The problem with a compound such as uracil is that it will be retained in some conditions in reverse phase.
Posted: Sun Oct 14, 2007 12:21 am
by tom jupille
If you go back and search the current Forum and the archives, you'll find a number of threads on dead time determination. The problem is that there are varying degrees of "unretained", with either charge- or size-exclusion a possibility.
The "best" suggestions for reversed phase (in principle, anyway) were tritium oxide (from Hans Mueller, if memory serves) or deuterium oxide (from Ben Buglio, again, if memory serves). These are small enough to get into all the stationary phase pores, hence no size exclusion, and non-ionic, hence no charge exclusion. I have no idea about MS detectability.
In the case of HILIC, even these choices are problematic because of the water bound to the stationary phase (which means that water is, to a certain extent, "retained").
Of course, a slight degree of retention may not matter unless you are doing detailed calculations of things like distribution coefficients. For tracking a separation, I would think that consistency is more important.

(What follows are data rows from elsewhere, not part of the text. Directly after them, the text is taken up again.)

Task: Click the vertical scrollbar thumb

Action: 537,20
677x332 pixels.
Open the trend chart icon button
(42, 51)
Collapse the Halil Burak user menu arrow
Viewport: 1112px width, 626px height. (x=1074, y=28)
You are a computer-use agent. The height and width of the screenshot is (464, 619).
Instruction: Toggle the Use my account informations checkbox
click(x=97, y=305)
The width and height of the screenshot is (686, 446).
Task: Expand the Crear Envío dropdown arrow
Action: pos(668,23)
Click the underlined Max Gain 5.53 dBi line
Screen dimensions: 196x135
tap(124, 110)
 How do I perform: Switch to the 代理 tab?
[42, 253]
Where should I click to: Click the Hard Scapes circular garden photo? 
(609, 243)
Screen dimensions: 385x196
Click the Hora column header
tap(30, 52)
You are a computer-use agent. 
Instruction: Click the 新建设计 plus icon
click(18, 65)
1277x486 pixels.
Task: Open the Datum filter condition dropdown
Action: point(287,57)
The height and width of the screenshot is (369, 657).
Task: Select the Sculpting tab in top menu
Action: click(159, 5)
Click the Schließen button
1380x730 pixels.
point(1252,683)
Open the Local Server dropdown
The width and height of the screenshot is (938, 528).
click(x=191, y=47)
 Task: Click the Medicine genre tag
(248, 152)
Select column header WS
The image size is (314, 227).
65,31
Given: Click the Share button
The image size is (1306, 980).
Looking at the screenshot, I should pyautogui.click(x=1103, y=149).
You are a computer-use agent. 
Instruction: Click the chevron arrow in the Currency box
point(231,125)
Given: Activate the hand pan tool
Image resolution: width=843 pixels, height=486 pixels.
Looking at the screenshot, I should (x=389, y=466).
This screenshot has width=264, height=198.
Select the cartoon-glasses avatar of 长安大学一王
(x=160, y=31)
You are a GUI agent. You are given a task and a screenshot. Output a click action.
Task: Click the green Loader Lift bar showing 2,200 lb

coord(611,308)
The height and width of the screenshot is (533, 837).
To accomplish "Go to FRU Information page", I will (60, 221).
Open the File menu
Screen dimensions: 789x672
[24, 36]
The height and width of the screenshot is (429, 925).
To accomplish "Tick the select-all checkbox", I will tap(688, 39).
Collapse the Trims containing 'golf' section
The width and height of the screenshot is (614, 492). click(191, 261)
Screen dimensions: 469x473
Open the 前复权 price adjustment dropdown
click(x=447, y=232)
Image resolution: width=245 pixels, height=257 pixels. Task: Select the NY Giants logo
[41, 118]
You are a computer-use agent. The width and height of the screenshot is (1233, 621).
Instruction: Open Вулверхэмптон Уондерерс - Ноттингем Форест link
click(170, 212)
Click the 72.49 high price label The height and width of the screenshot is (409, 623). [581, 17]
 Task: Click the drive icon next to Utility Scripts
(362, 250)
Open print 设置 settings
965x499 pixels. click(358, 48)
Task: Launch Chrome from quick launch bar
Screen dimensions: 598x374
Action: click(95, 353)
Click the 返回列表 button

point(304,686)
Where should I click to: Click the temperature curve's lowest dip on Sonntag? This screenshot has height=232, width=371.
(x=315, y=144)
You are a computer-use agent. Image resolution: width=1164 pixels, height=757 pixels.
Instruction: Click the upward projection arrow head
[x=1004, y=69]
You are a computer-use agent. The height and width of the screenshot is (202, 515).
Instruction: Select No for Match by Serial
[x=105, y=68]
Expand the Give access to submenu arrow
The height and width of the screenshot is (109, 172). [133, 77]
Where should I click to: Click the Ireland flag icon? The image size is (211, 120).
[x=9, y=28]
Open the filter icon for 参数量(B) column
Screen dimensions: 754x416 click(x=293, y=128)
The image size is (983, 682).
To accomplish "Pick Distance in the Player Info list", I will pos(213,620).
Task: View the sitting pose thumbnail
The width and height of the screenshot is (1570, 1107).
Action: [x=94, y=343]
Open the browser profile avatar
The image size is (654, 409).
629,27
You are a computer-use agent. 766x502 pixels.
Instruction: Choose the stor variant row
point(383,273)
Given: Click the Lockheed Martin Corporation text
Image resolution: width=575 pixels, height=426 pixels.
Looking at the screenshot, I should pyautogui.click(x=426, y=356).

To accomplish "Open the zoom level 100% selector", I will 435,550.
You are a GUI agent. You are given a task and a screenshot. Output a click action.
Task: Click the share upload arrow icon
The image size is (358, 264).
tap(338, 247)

Posted: Mon Oct 15, 2007 6:45 am
by HW Mueller
Yes, tritiated water is quite good in RP, but is retained in HILIC (extend depending on amt. of organic). I thought that 22-Na+ at a low pH and high ionic strenth mobile phase was quite good but am not sure anymore (possible that there is some exclusion). 36-Cl- at such conditions might be on the "dot". (Note that if you are too basic 22-Na+ will be extremely retained and 36-Cl- will be excluded).
For those who have no access to radioisotpes some have suggested toluene (which I yet want to compare to the radioisotpes).